## Text block
════════

I can understand feeling that way. However, these other properties (at least W. 57th since I know and own that one) are quite a bit more expensive than the others - both direct and resale. Paying more for something simply gets more perks in the system. This is the way it has always bee, the way it is, the way it will continue to be and, IMO, the way it should be.

Just like airline frequent flier programs. I can buy the same ticket, at the same price, as someone else. But, because I have spent more in the past and have a higher status, I have a better chance for an upgrade.

Cheers.


----------



## alwysonvac

brp said:


> I can understand feeling that way. *However, these other properties (at least W. 57th since I know and own that one) are quite a bit more expensive than the others - both direct and resale*. Paying more for something simply gets more perks in the system. This is the way it has always bee, the way it is, the way it will continue to be and, IMO, the way it should be.
> 
> Just like airline frequent flier programs. I can buy the same ticket, at the same price, as someone else. But, because I have spent more in the past and have a higher status, I have a better chance for an upgrade.
> 
> Cheers.



Sorry, there are HGVC members who paid just as much as West 57th owners if not more.

Here are some examples
HGVC West 57th 2007 Developer Prices $30K to $88K - http://tugbbs.com/forums/showthread.php?t=49953 & http://www.tugbbs.com/forums/showpost.php?p=333532&postcount=1
HGVC Sunrise Lodge 2012 Developer prices $24K to $92K - http://www.tugbbs.com/forums/showthread.php?t=184181
HGVC Grand Waikikian 2008 Developer prices $45K to $300K - http://www.tugbbs.com/forums/showthread.php?t=87403 & http://www.tugbbs.com/forums/showpost.php?p=345397&postcount=1
HGVC Kings Land 2008 Developer Prices $23K to $95K - http://www.tugbbs.com/forums/showpost.php?p=504532&postcount=20
HGVC Grand Islander 2014 Developer Prices $30K to $200K+ - http://www.tugbbs.com/forums/showthread.php?t=220477


The only reason New York resale and direct prices have increased is due to HGVC's decision to get back into the sales game in New York.

════════

Source data:
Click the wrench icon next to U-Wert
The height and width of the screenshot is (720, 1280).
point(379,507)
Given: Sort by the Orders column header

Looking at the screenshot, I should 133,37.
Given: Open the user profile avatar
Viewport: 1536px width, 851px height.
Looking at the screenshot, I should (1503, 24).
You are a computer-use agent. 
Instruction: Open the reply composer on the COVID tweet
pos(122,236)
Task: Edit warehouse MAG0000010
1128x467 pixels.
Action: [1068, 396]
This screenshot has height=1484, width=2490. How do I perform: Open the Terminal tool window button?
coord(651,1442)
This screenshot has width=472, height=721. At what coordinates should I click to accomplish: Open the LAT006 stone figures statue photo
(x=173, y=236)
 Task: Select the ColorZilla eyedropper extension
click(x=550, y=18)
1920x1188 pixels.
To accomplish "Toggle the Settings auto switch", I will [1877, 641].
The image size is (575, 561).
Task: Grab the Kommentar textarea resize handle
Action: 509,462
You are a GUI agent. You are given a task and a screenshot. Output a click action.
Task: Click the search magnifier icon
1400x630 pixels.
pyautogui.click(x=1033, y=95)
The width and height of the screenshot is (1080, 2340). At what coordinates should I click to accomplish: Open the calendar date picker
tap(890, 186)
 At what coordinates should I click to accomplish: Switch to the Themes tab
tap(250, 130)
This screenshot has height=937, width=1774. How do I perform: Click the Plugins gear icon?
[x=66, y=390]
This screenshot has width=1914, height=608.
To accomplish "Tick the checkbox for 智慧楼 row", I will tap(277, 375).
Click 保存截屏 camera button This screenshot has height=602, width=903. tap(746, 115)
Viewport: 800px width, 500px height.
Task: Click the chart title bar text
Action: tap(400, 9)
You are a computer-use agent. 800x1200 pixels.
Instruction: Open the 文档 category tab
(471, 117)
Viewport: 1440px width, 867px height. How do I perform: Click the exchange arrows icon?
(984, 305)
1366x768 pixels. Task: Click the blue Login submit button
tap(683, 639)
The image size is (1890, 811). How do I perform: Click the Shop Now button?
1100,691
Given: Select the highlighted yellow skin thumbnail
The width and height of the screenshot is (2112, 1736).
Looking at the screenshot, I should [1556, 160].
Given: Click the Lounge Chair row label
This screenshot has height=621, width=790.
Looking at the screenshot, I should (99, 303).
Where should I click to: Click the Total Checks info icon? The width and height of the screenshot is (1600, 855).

════════

## Work to do
**a.** Repeat the rows word for word. Begin at the line that contains "You are a computer-use agent. 800x1200" and stop after the last row.
**b.** Pick up the forum thread on HGVC timeshare prices where it stops and keep writing it.
The forum thread and the rows are two unrelated pieces of material.

## Responses to the exercise
**a.**
You are a computer-use agent. 800x1200 pixels.
Instruction: Open the 文档 category tab
(471, 117)
Viewport: 1440px width, 867px height. How do I perform: Click the exchange arrows icon?
(984, 305)
1366x768 pixels. Task: Click the blue Login submit button
tap(683, 639)
The image size is (1890, 811). How do I perform: Click the Shop Now button?
1100,691
Given: Select the highlighted yellow skin thumbnail
The width and height of the screenshot is (2112, 1736).
Looking at the screenshot, I should [1556, 160].
Given: Click the Lounge Chair row label
This screenshot has height=621, width=790.
Looking at the screenshot, I should (99, 303).
Where should I click to: Click the Total Checks info icon? The width and height of the screenshot is (1600, 855).

**b.**
HGVC bought back NY inventory at greatly reduced resale prices and started reselling them along with adding new inventory (the Residence by Hilton Club). Before Hilton made that decision there was lots of NY inventory at reduced prices via resale (see below).

*The following is from Sept 2010 thread "$20K for 7,000 at Hilton Club New York?"* - 
http://www.tugbbs.com/forums/showthread.php?t=130671


alwysonvac said:


> Judy has *22* Hilton Club NY listings and *14* W57th St listings on her site.
> http://www.judikoz.com/Search.aspx (search by STATE)
> 
> but no one should expect resale bargains on the w57 street location because it's still new.





alwysonvac said:


> Look at everything Judy has listed. There are others listed for less than $10K (*remember these are asking prices*).  For example:
> MLS# 11066 - 7,000 pt annual for $6500
> MLS# 10650 - 7,000 pt annual for $8750
> MLS# 10321 - 7,000 pt annual for $8800
> MLS# 10436 - 7,000 pt annual for $9500
> MLS# 10896 - 9,000 pt annual for $10000
> MLS#  9110 -  9,000 pt annual for $11000
> MLS# 10751 - 9,000 pt annual for $11250



*The following is from an April 2013 thread "Timeshare newbie bought West 57th!". They bought 3750 points at $42,000 * -  http://www.tugbbs.com/forums/showthread.php?p=1446827


alwysonvac said:


> Here are some resale listings from one of our recommended TUG Resale agents for West 57th Street - http://judikoz.com/Search.aspx
> MLS #14578 - asking price $14K for 3750 HGVC points
> MLS #14842 - asking price $14K for 3750 HGVC points
> MLS #12593 - asking price $20K for 3750 HGVC points
> MLS #15087 - asking price $25K for 5250 HGVC points
> MLS #11897 - asking price $30K for 5250 HGVC points
> MLS #14878 - asking price $33K for 5250 HGVC points
> 
> NOTE: Hilton also has another older property in NYC called the Hilton Club with even lower resale prices.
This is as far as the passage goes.